Thysa wandered away down the balcony, until she was directly over the alcove holding the Witchfolk. Smiling and looking down from above, she applauded their brave deeds, and threw flowers at the feet of any fighter she thought needed a moment of berserk rage to aid him in his struggle: the flowers released spores to trigger battle-frenzy.

7. Witches

There was a safety feature built into the storage vats for the dangerous medical nanomaterial fluids stored in the throne room. It was a technology from some era neither the Blues nor the Witches knew: a curtain of what could be called smart-gas, a vapor whose electrical and tangible properties could be altered upon signal, was stretched across the alcove mouth. The Witches stepped through it, baffled by the sensation as if pushing through an invisible and almost impalpable beaded curtain—but there were more desperate things to attend to, and they were willing to believe it was supernatural, perhaps benevolent, and therefore the crones promised sacrifices to the spirits of this place, the Genius Loci, asking for protection, and used secret names to threaten, bind, and command.

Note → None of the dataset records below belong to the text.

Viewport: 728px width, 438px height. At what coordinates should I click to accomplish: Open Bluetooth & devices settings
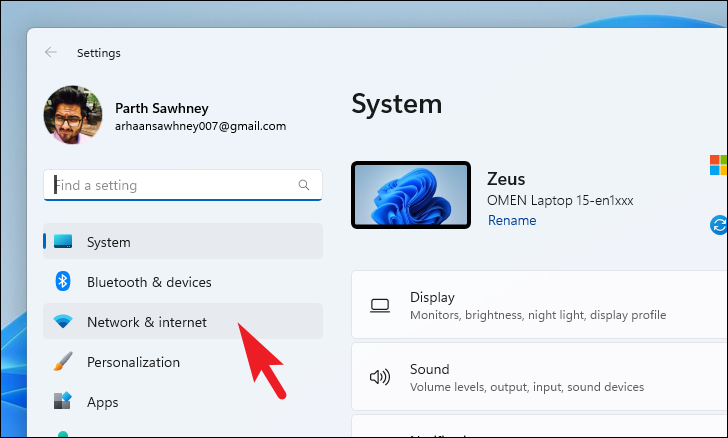(183, 282)
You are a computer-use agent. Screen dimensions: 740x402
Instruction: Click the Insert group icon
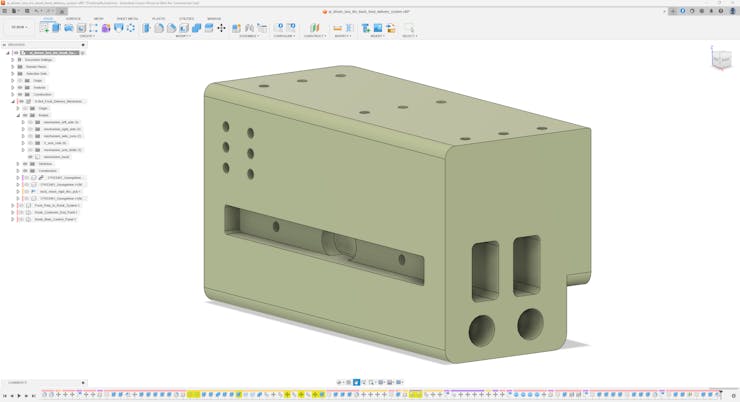pos(366,28)
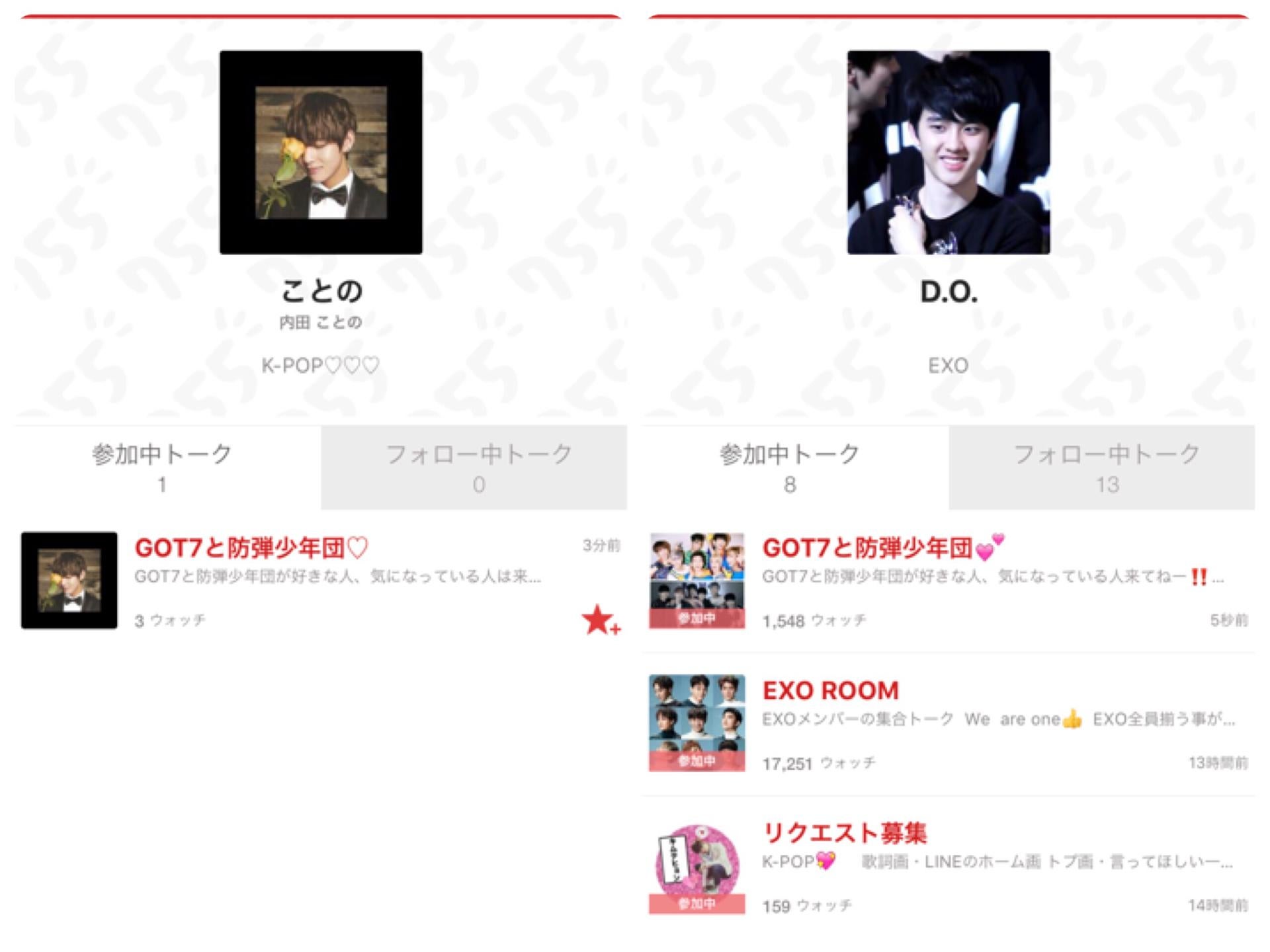Click the 3 ウォッチ count
This screenshot has height=952, width=1270.
coord(170,621)
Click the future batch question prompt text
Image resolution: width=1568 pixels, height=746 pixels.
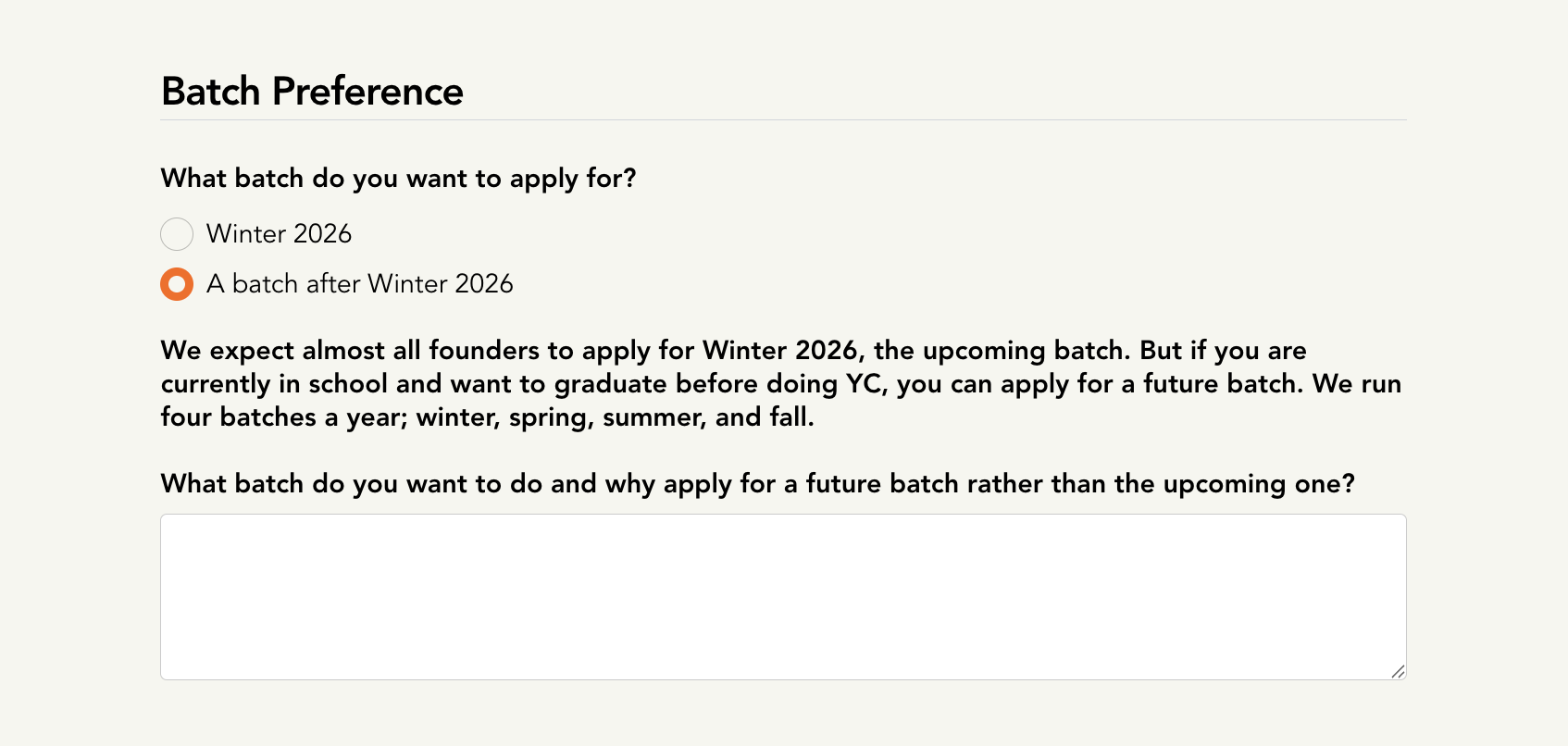tap(757, 483)
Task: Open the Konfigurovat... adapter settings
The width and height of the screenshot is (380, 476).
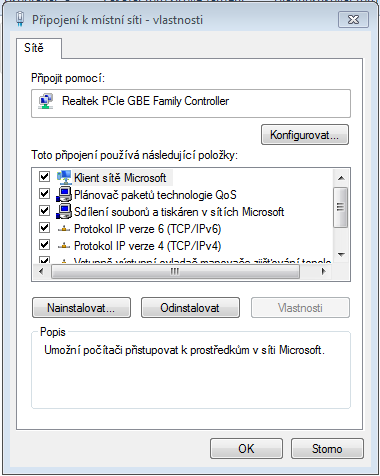Action: tap(305, 135)
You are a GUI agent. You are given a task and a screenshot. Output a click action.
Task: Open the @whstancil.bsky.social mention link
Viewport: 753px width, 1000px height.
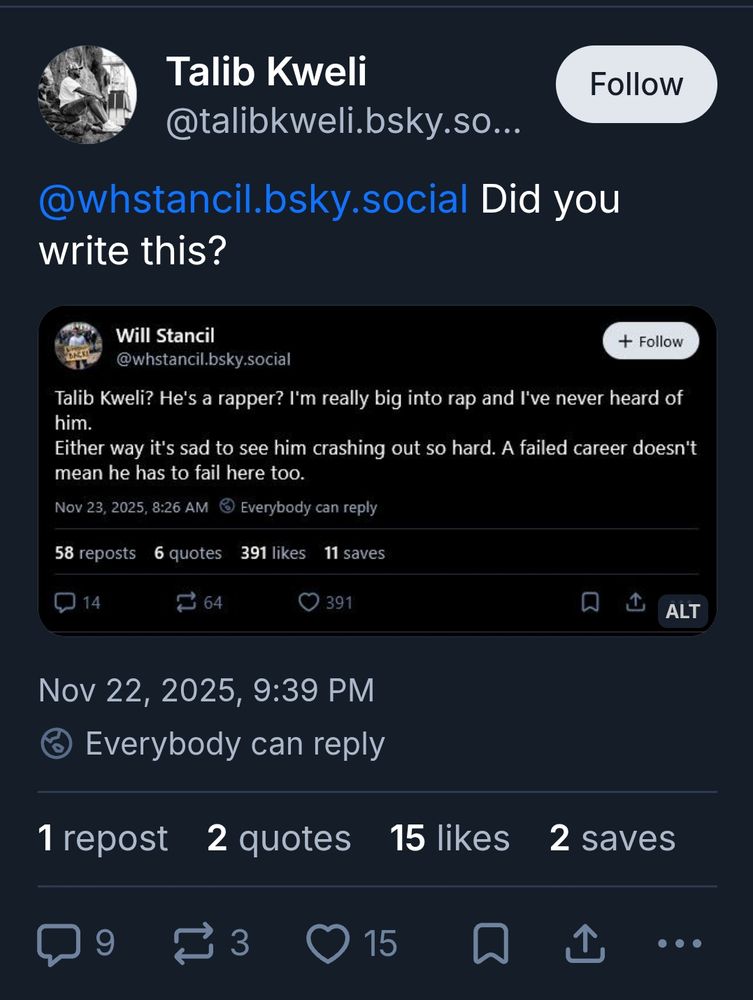pos(253,199)
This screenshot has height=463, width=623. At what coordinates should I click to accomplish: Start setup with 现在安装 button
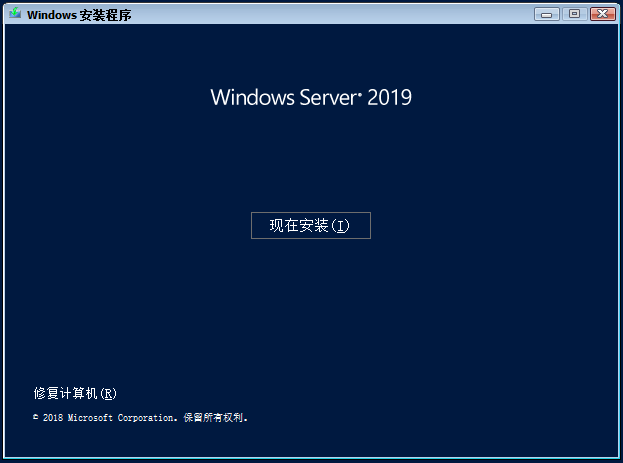(x=310, y=225)
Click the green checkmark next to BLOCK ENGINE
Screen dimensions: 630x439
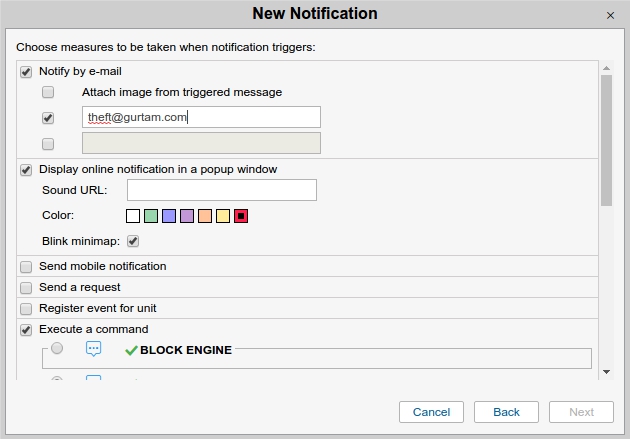(x=131, y=350)
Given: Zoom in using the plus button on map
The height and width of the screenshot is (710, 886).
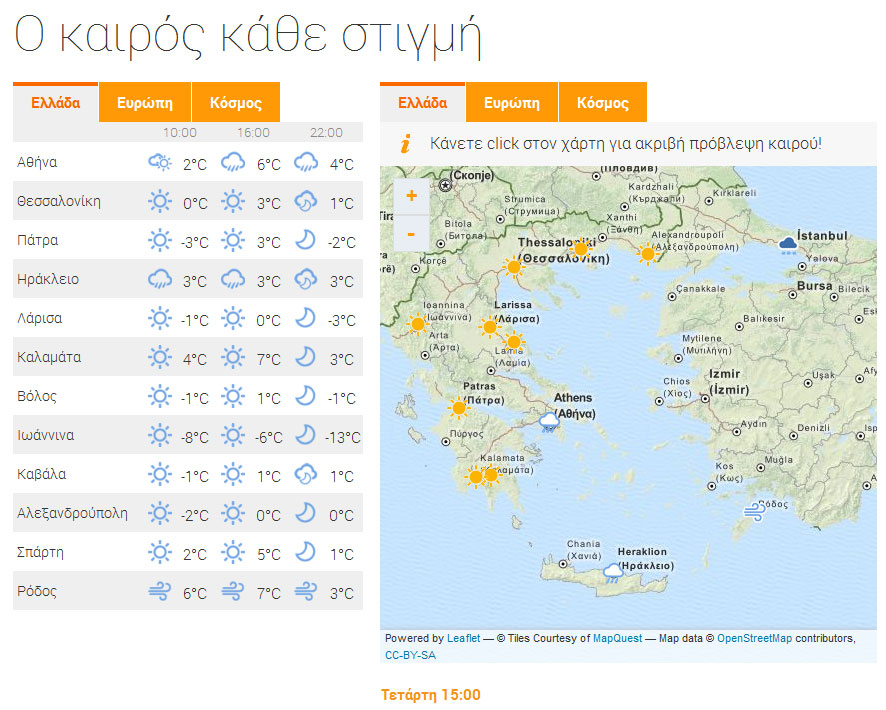Looking at the screenshot, I should [x=410, y=197].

And then the dogs were upon them.

Twenty-four dogs were in a line before an alcove in which thirty Witches were crammed, hiding, if at all, behind suits of armor from the First Dark Ages. This was not the carbon nanotube–reinforced titanium-steel ceramic of Maltese Powered Armor. These were pieces of handmade iron, or steel forged before Bessemer invented his process.

The line of dog things was simply a firing squad. When the fighting erupted around them, and the ceiling guns destroyed those in this dog squad who had dared open fire on Bashan, the order to hold fire rang through the chamber. The Witches cheered, and mocked the dogs in a language they did not speak, and an overly excited Doberman Pinscher ordered the charge.

Bayonets ready, the dogs rushed in at top speed. The prayers to the Genius Loci were seemingly answered, because the purpose of the curtain of smart vapor was to prevent fast-moving objects from hitting the storage tanks. The air around the dogs thickened, and slowed their movements, as countless threads of invisibly fine long-chain macromolecules, diamond threads finer than spider silk and of the same index of refractivity as the air, attracted a suddenly dense substance around them by means of van der Waals forces.

The dogs could press through, of course. The curtain was not armor, after all, merely padding to prevent bumps. But the second line trampled the first when the first slowed for no visible reason.